(Page extract)
· · · · ·

Dian Fossey's birthday celebrated with a Google doodle

Dian Fossey's birthday celebrated with a Google doodle
American zoologist played by Sigourney Weaver in the film Gorillas in the Mist would have been 82 on Thursday (16 January 2014)

Thursday, March 18, 2010

Greenpeace Urges Nestle Third-Party Suppliers to Drop Sinar Mas

Jakarta Globe, Putri Prameshwari, Arti Ekawati & Irvan Tisnabudi, March 18, 2010

Having persuaded Nestle, the world’s largest food maker, to stop buying palm oil from the Sinar Mas Group, Greenpeace on Thursday urged Nestle’s third-party suppliers to stop doing business with the Indonesian plantation company.

Bustar Maitar, leader of the environmental group’s Southeast Asia forest team, claimed that Sinar Mas had destroyed tropical rainforests and peatlands to set up its palm oil plantations. He said that despite Nestle’s commitment to saving the rainforests, the food giant was still using palm oil produced by Sinar Mas and sold to third-party suppliers.

According to a Greenpeace report released on Wednesday, Nestle purchases palm oil products from companies supplied by Sinar Mas, including US commodities giant Cargill and Netherlands-based Loders Croklaan, a subsidiary of the IOI Group.

· · · · ·

(What is being asked) For each statement, say yes or no to whether it agrees with the page extract, and quote the words from the extract that decide it. 1. Greenpeace had persuaded Nestle to stop buying palm oil from the Sinar Mas Group. 2. Loders Croklaan is a company based in the United States. 3. The Greenpeace report on Nestle's palm oil purchases was released on Thursday. The listing comes from a separate source, unrelated to the page extract.

(Source data)
· · · · ·

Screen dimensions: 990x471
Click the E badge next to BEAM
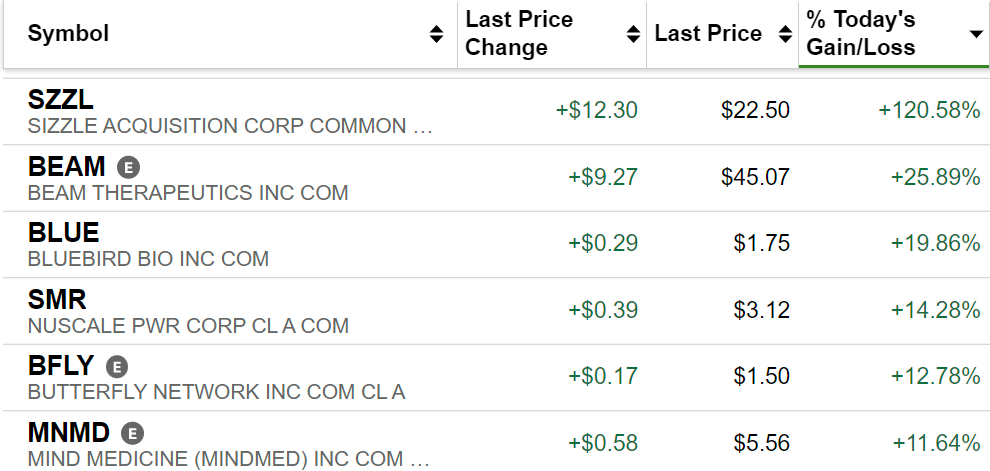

· · · · ·

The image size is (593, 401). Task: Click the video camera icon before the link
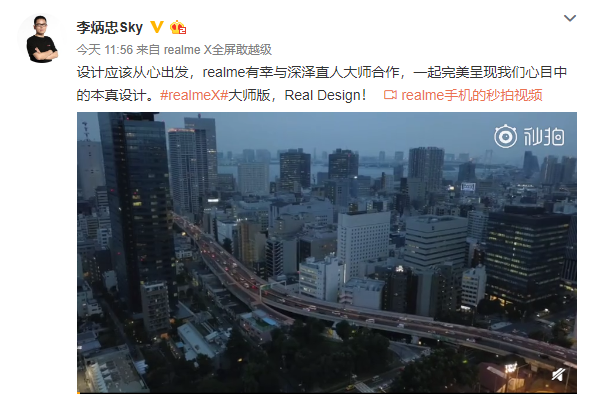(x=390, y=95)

· · · · ·

(Reply to the task)
1. Yes: "Having persuaded Nestle, the world’s largest food maker, to stop buying palm oil from the Sinar Mas Group"
2. No: "Netherlands-based Loders Croklaan, a subsidiary of the IOI Group"
3. No: "According to a Greenpeace report released on Wednesday"